By Tim Leeds/Havre Daily Newsemail@example.com
The state has given Havre a leg up to study whether a center to host a variety of events would be a good investment.
The Montana Department of Commerce awarded Havre $15,000 from its Community Development Block Grant program to pay for a feasibility study on building a multipurpose center in Havre, which could host events like sports tournaments, trade shows, plays and concerts.
The Havre City Council in April approved using $20,000 from a city fund normally used to provide loans to low-income people to fix their homes, also funded by the CDBG program, to make the required local match and help pay for the study.
Paul Tuss, executive director of Bear Paw Development Corp., said Tuesday the next step will be to advertise a request for proposals from people or firms to do the study.
"I'm hopeful that by this time next year we will be able to have a final report, with any luck," he said. "Then it will be in the hands of the local policy-makers as to what to do with it."
The city of Havre has considered building a multipurpose center, similar to the Metra in Billings or Four Seasons Arena in Great Falls, for decades. Last year a committee of the Havre Area Chamber of Commerce initiated applying for a $1 million federal grant to pay for the study and initial planning costs.
Brent Reber of the Havre Credit Bureau, who is on the Chamber subcommittee studying the possibility of a multipurpose study, said the war in Iraq put the federal feasibility study funding request on the back burner in Congress, along with many other funding requests. He said he is excited about the state grant.
"I hope it leads to something good," he said today.
Tuss said hosting events could bring a lot of new money to the area.
"Those kinds of events really have a ripple effect on the local economy," he said.
The request for proposals to study the center's feasibility will need to "cast the net fairly wide" to attract qualified consultants, Tuss said.
"The next big step is really to identify a consultant or a firm with the expertise to handle the feasibility study," he said.
Reber said members of the Chamber subcommittee have been doing some research on that. The subcommittee members have contacted firms that have done feasibility studies about multipurpose centers for other communities, he said.
The Chamber won't go into the study with preconceived notions about location or ownership, he said. Part of the purpose of the study will be to determine the best location, ownership, size and style for the center, as well as determining whether it's something the community would benefit from, he said.
"We've decided to keep it open and let the feasibility study guide us," Reber said.
Tuss said whether a center should even be built will be a key component of the study.
"(It will be) a break-even analysis - does this make sense economically?" he said. "Can a city with the size and economy of Havre really afford a multipurpose center?"
David Ray, head coach of Montana State University-Northern's wrestling team, said he is doubtful a multipurpose center would work.
Northern is hosting the NAIA national wrestling tournament for the third year in a row - at the Bison Fieldhouse in Great Falls. But Ray said even if Havre had a building to house the event, he doubts he could host it in Havre.
"It wouldn't help me up here at all," he said today.
There aren't enough hotel rooms to hold the 2,000 people who come to the wrestling tournament, Ray said, and if more hotels were built, they wouldn't have enough business to stay open when events aren't here.

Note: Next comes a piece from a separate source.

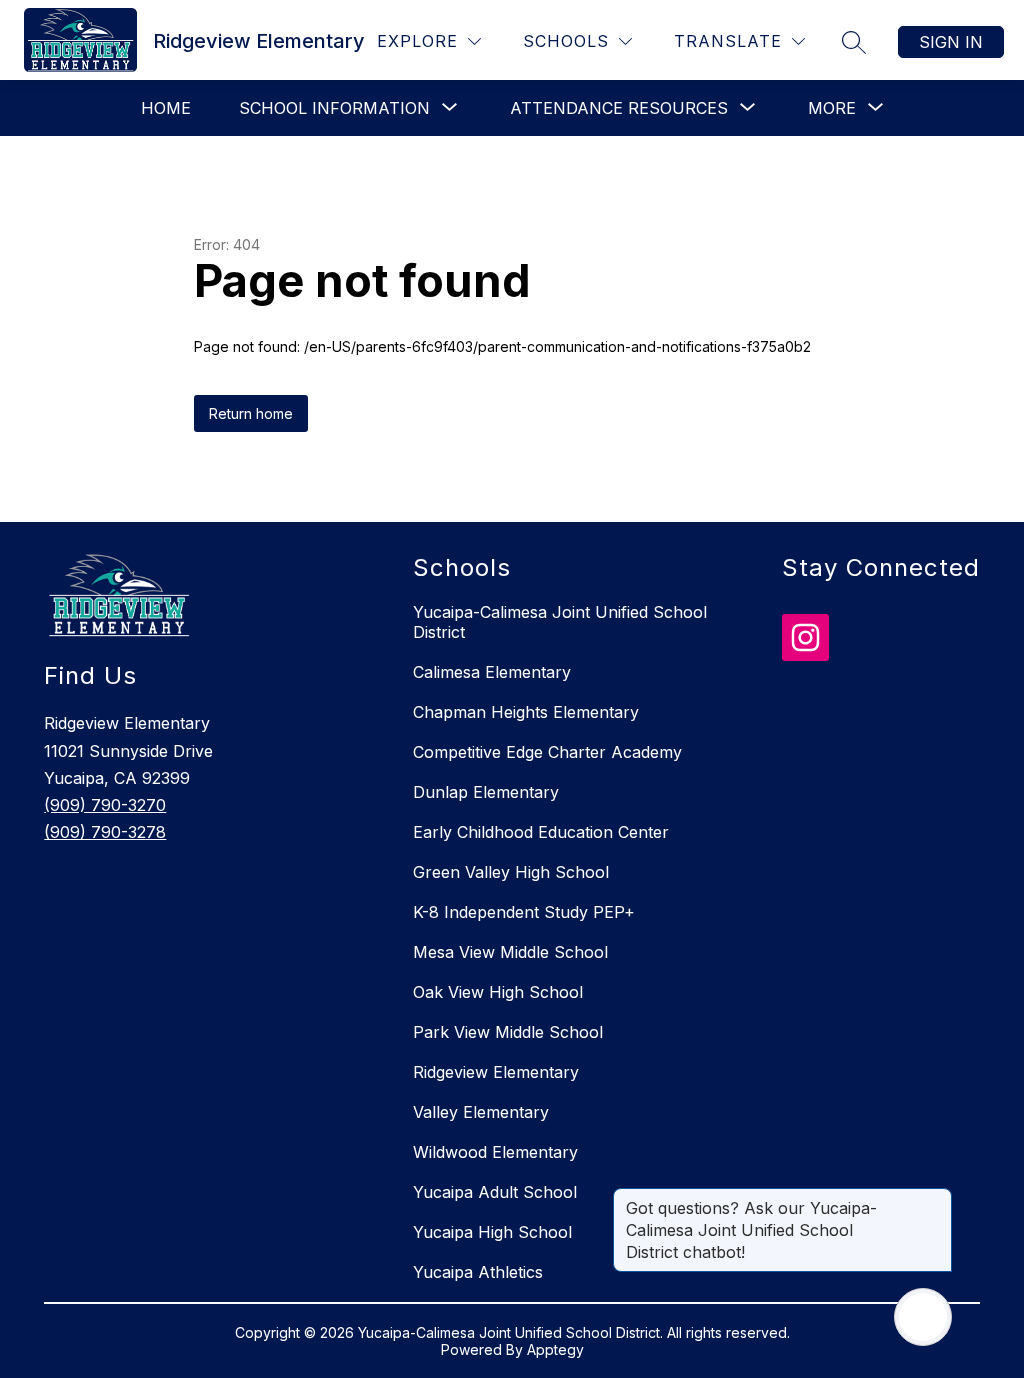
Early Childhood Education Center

There are other problems, he added, like the time and expense schools would have in driving from the Great Falls International Airport to Havre, and finding the 150 volunteers he gets for the tournament in Great Falls.

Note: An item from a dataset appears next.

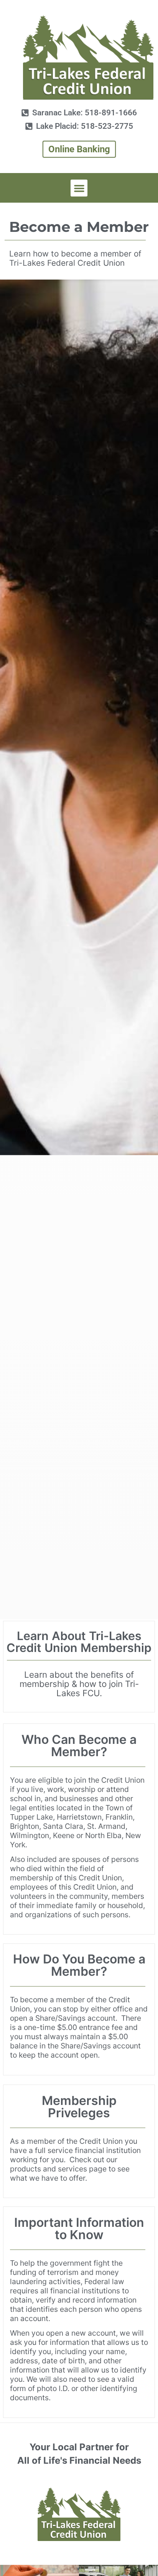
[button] (79, 188)
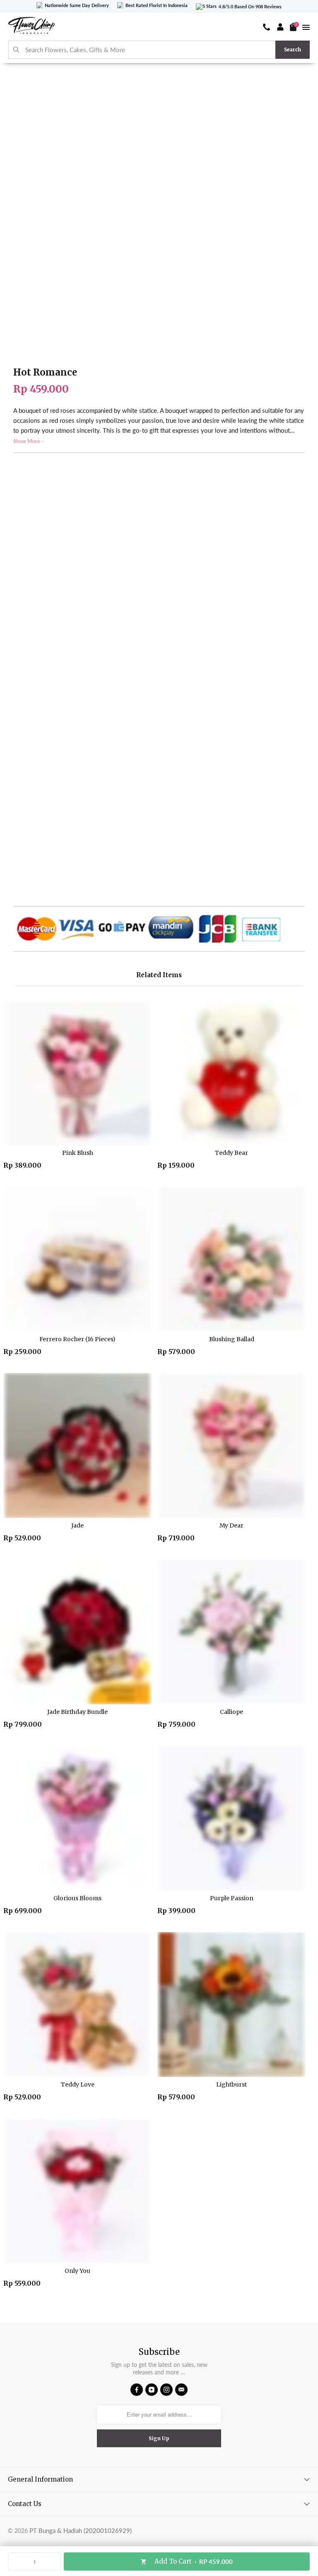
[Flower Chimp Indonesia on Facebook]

There's also the expense of building and maintaining a center, Ray said. A large center proposed at the university 12 years ago would have cost about $10 million to build, and that doesn't cover annual maintenance and repairs, he said.
The center management probably wouldn't be able to charge much for renting it, Ray said, because it would be competing with facilities in Shelby and other towns that bid on events.
But, he said, he is waiting to see what the study reveals.
"If the community wants it, I'll support it," he said.
Reber said he is confident a center could be very busy. Havre has been unable to host events in the past because of the lack of a location like the proposed center, he said.
Besides the national wrestling championships Northern has hosted in Great Falls, Havre High School hosted a Class A high school divisional basketball tournament in Great Falls because of the lack of facilities in Havre.
The Chamber is looking to attract more than sporting events, he added.
"We want this to be an all-inclusive facility. We don't want this to be a quote-unquote sports facility," he said.
The center could be used for theater productions by Montana Actors' Theatre, for hosting Northern Showcase productions, for hosting agricultural or other trade shows, and other events, Reber said.
Organizations would probably rent the center from whatever group ended up controlling it, he said.
Tuss said the next step would be finding funding to complete planning, design and construction. Grants and other funding sources are available for projects like the center, but there would have to be some kind of local buy-in on the project, he said.
That buy-in could include a local bond levy, he said.
"But that's certainly not for me to determine. That's for local elected officials to decide when the time comes," Tuss added.
Many local groups and organizations already have been involved in the discussion, Tuss said, including Havre Public Schools, Montana State University-Northern, Montana Actors' Theatre, and the county and city governments as well as the Chamber.
"All of those entities are stakeholders and need to be involved in the next step, which is how to finance this thing," he said.